Lessons come alive in the school forest
The Minnesota School Forest Program is a partnership between school districts and the Department of Natural Resources that provides students opportunities to learn about natural resources through a variety of educational activities.
Land for school forests may come from someone who donates land to the district or by acquiring tax-forfeited land that the county gave to the school districts.
Kindergarten students from Century School traveled to the Brush Lake School Forest on Oct. 6.
One of their teachers, Kim Lembcke, said her students had a lot to share about their favorite parts of the experience when they returned to school.
“They loved learning about moss, mushrooms, fungus, trees, how leaves make noise, the different parts of trees that animals eat, seeing a mouse whose home was in a hole of a tree, and learning what woodpeckers do to trees,” she said.
“We had discussions about all that they saw and learned. In my classroom, we read lots of books before we go to the school forest, talking about what we might see, so they were excited to see all the different colored leaves, kinds of trees and signs of animals in the forest. Every year, the kids are excited about the possible sighting of a bear, but they're always disappointed when not one bear is spotted.”
She said being able to experience what they have seen in books first-hand makes learning come alive.
“They return to the classroom ready to talk and write about their visit to the school forest,” she said. “In kindergarten, that might be drawing pictures, writing a few words or writing full sentences. Oftentimes, just a class discussion talking about all that we saw is what really helps kids to realize all that they learned in the school forest. I think it teaches students how important it is to appreciate the great outdoors, all that there is to learn from it and how to take care of it for many years to come.”
High School visit
Students in Kevin Longtin’s forestry class at Nevis School recently went to the school forest to bud-cap the trees that staff from the Hubbard Soil and Water Conservation District (SWCD) planted earlier this summer.
Forestry students made the bud caps and Hubbard SWCD did a quick demonstration, showing how to put them on the trees.
A bud cap is a piece of paper wrapped and stapled around the terminal leader and bud of the tree. This protects the terminal bud while allowing the tree to grow up through the paper during the next growing season.
Brandon Spain-Brist said he and Longtin hope to develop more learning experiences for Nevis High School students involving the school forest.
Brad Witkin is the coordinator of the school forest program at the Park Rapids DNR office.
“I’ve been involved with school forest education since I came in 2004, and it was going well before that,” he said.
“I try to tell them things they would understand at their age level. It’s neat to see kids who haven’t been in a forest, and also those who know a lot about it and are telling me what’s what.”

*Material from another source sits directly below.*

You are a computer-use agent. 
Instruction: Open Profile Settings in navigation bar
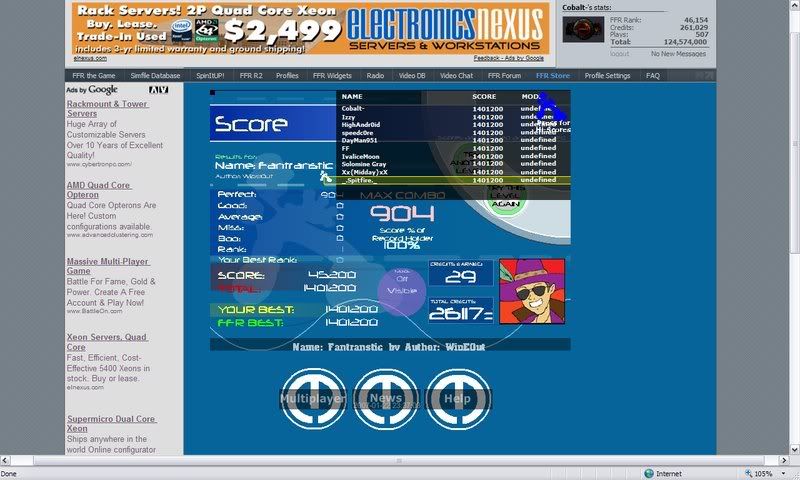point(607,75)
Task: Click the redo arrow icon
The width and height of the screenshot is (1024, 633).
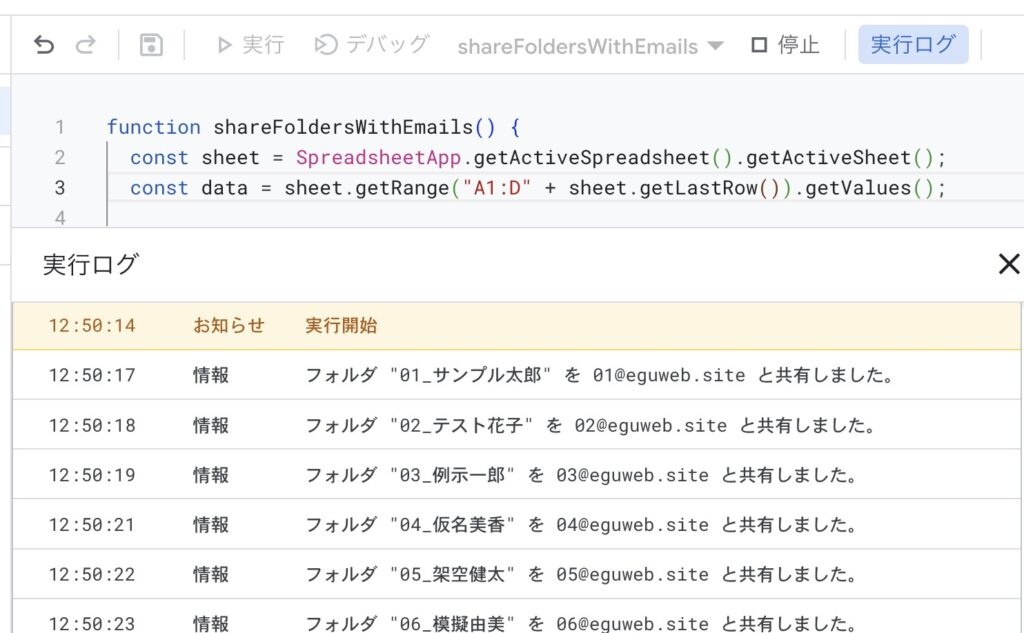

Witkin said there are three school forests in the Park Rapids district: Brush Lake, one near Two Inlets and one near Lake George.
“I believe the Brush Lake School Forest is about 100 acres, and it’s the only one with developed trails,” he said. “It also has a couple of shelters. The others are strictly forests.”
Witkin is often the DNR staff member who meets with classes, with coworkers filling in when needed.
“It’s an outdoor classroom,” he said. “For kindergarten through fifth grade at Century, they take a bus out to the Brush Lake Forest, located about 10 miles from Park Rapids, once a year and hike the trails. Each class has a different topic that they hit each year. The other two school forests aren’t used a whole lot. I have had high school classes go to the other ones to learn forestry, how to inventory timber and that kind of thing.”
Witkin sees many benefits to the school forest program. “Just getting them out there in the fresh air experiencing the forest,” he said. “I think there are a number of kids that don’t have that opportunity with their family. For high school students, it might spark an interest in getting someone to pursue a forestry career.”
The DNR manages the timber in the school forests and provides natural resource education and materials for students.
School forests are open to the public for hiking, although Witkin said hunting is prohibited.
Go to the Park Rapids Area Schools website for directions to the Brush Lake School Forest.
A short driveway and circular parking area are located towards the north end of the property and a looped trail system exists on the property accessible from the parking area. Two small shelters and a pit toilet are positioned along this trail system.
The property is entirely forested, except for a small marsh and pond located toward the northeast side of the property. Brush Lake lies along the south edge of the property. The topography is level to gently rolling.
“We try to maintain the trails around the time school starts,” Witkins said. “There are three loops out there. Typically, fifth graders also go out and use those trails to snowshoe in the winter.”